Extract Attachments from PDF

Extract Specific Attachment from PDF

Extract a single embedded file from a PDF document using Python and Aspose.PDF. It searches for an attachment by name, retrieves its content, and saves it as a separate file. This is useful for accessing embedded documents such as reports, logs, or supporting files stored inside PDF.

  1. Define Function ’extract_single_attachment()'.
  2. Open PDF Document.
  3. Search for Attachment.
  4. Extract Attachment Content.
import aspose.pdf as ap

def extract_single_attachment(infile, attachment_name, outfile):
    with ap.Document(infile) as document:
        print(f"Extracting attachment: {attachment_name}")

        attachment_found = False
        for file_spec in document.embedded_files:
            if file_spec.name == attachment_name:
                with open(outfile, "wb") as f:
                    f.write(file_spec.contents.read())
                print("Attachment extracted successfully")
                attachment_found = True
                break

        if not attachment_found:
            raise ValueError(f"Attachment '{attachment_name}' not found in PDF")

Display Metadata of File Attachment

This helper function prints metadata information from a file specification object.
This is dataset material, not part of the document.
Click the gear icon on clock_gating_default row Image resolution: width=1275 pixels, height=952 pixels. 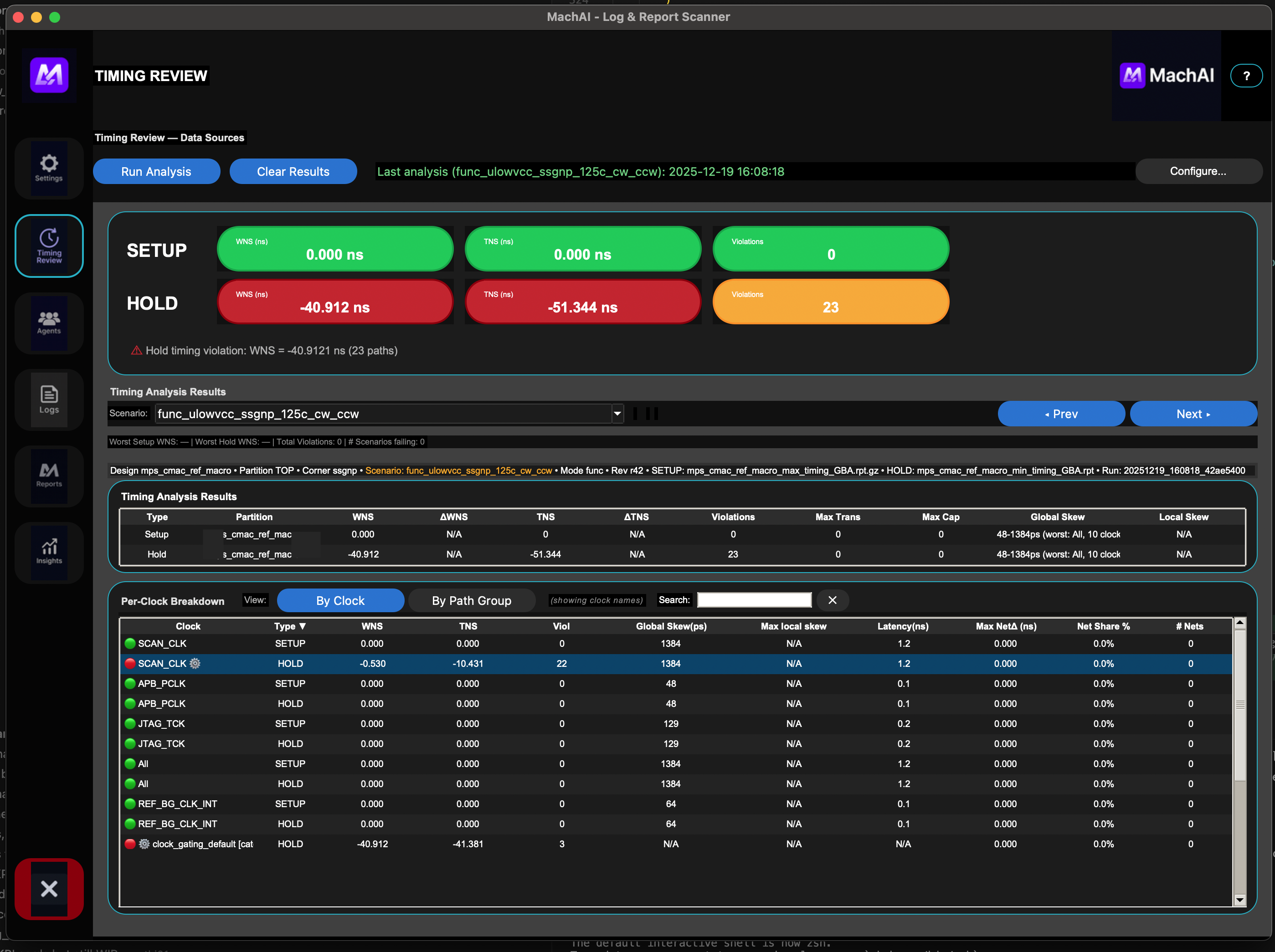click(144, 844)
It is typically used when working with embedded file attachments in PDFs using Aspose.PDF, allowing developers to inspect details such as checksum, creation date, modification date, and file size.

def _print_file_params(params):
    """Helper to print file specification parameters."""
    if params:
        print(f"CheckSum: {params.check_sum}")
        print(f"Creation Date: {params.creation_date}")
        print(f"Modification Date: {params.mod_date}")
        print(f"Size: {params.size}")

Extract and Inspect All PDF Attachments

This code snippet shows how to extract all embedded files from a PDF document using Python and Aspose.PDF. It not only saves each attachment to a specified folder but also prints detailed metadata such as file name, description, MIME type, checksum, and timestamps. This is useful for auditing, exporting, or processing embedded content in PDF files.

from os import path
import aspose.pdf as ap

def extract_attachments(infile, output_dir):
    with ap.Document(infile) as document:
        print(f"Total files: {len(document.embedded_files)}")
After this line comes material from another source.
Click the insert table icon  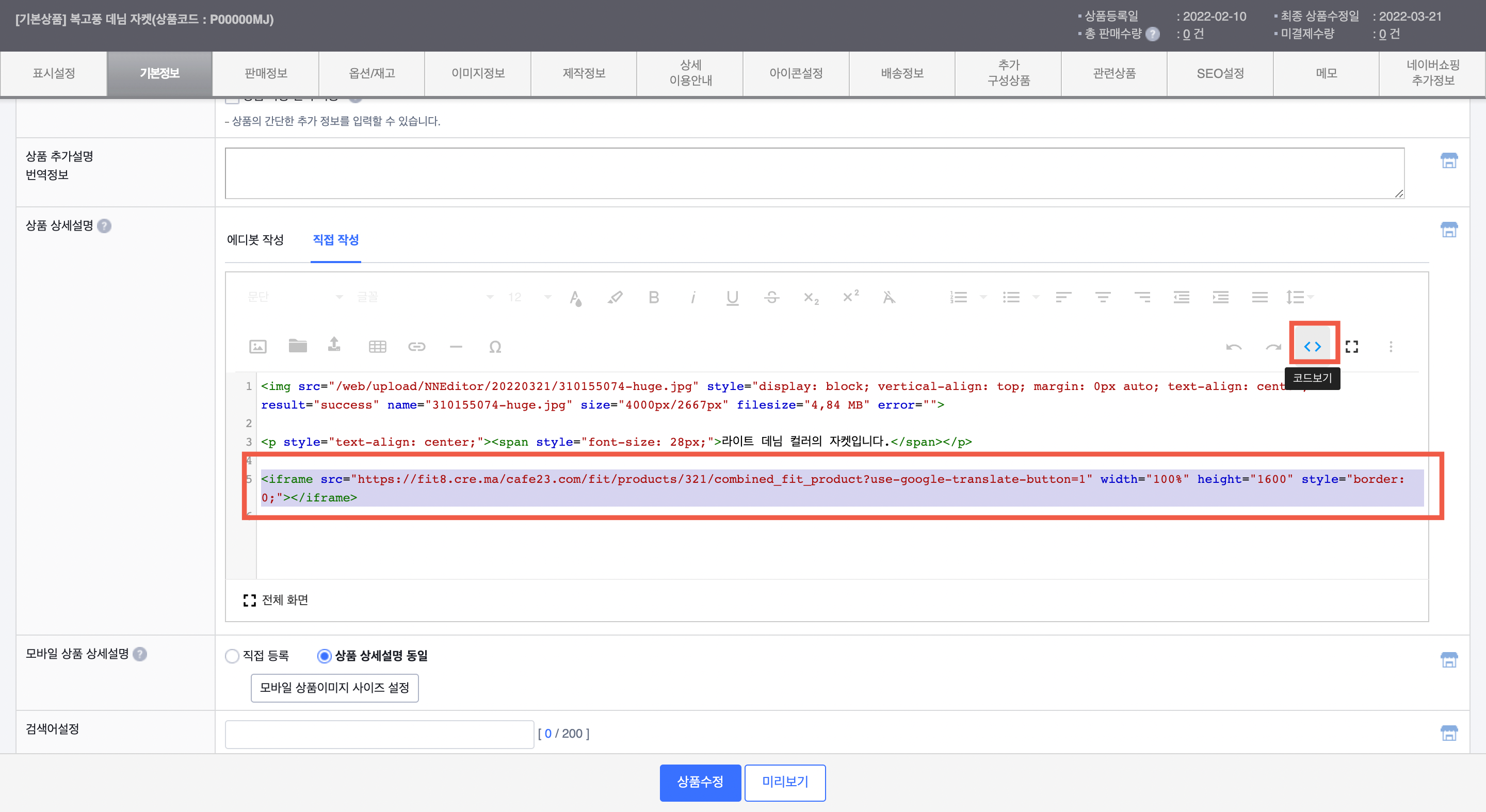[x=377, y=347]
        for file_spec in document.embedded_files:
            print(f"Name: {file_spec.name}")
            print(f"Description: {file_spec.description}")
            print(f"Mime Type: {file_spec.mime_type}")
            _print_file_params(file_spec.params)

            output_path = path.join(output_dir, file_spec.name)
            with open(output_path, "wb") as f:
                f.write(file_spec.contents.read())

Extract Files from PDF Attachment Annotations

Extract an embedded file from a FileAttachment annotation in a PDF using Python and Aspose.PDF. It searches the first page for the first attachment annotation, retrieves the embedded file, and saves it to a selected output directory. This is useful when PDFs contain clickable file attachment icons instead of standard embedded file collections.

from os import path
import aspose.pdf as ap
from aspose.pycore import cast

def extract_file_attachment_annotation(infile, output_dir):
    # Open PDF document
    with ap.Document(infile) as document:

        # Get first page
        page = document.pages[1]

        # Find first FileAttachment annotation
        file_attachment = next(
            (
                annot
                for annot in page.annotations
                if annot.annotation_type == ap.annotations.AnnotationType.FILE_ATTACHMENT
            ),
            None,
        )

        if file_attachment is None:
            print("No FileAttachment annotation found on the first page.")
            return

        # Cast to FileAttachmentAnnotation
        faa = cast(ap.annotations.FileAttachmentAnnotation, file_attachment)

        # Access embedded file
        file_spec = faa.file
        print(f"File name: {file_spec.name}")

        # Save embedded file to disk
        output_path = path.join(output_dir, f"extracted-{file_spec.name}")
        with open(output_path, "wb") as f:
            f.write(file_spec.contents.read())

        print(f"Extracted to: {output_path}")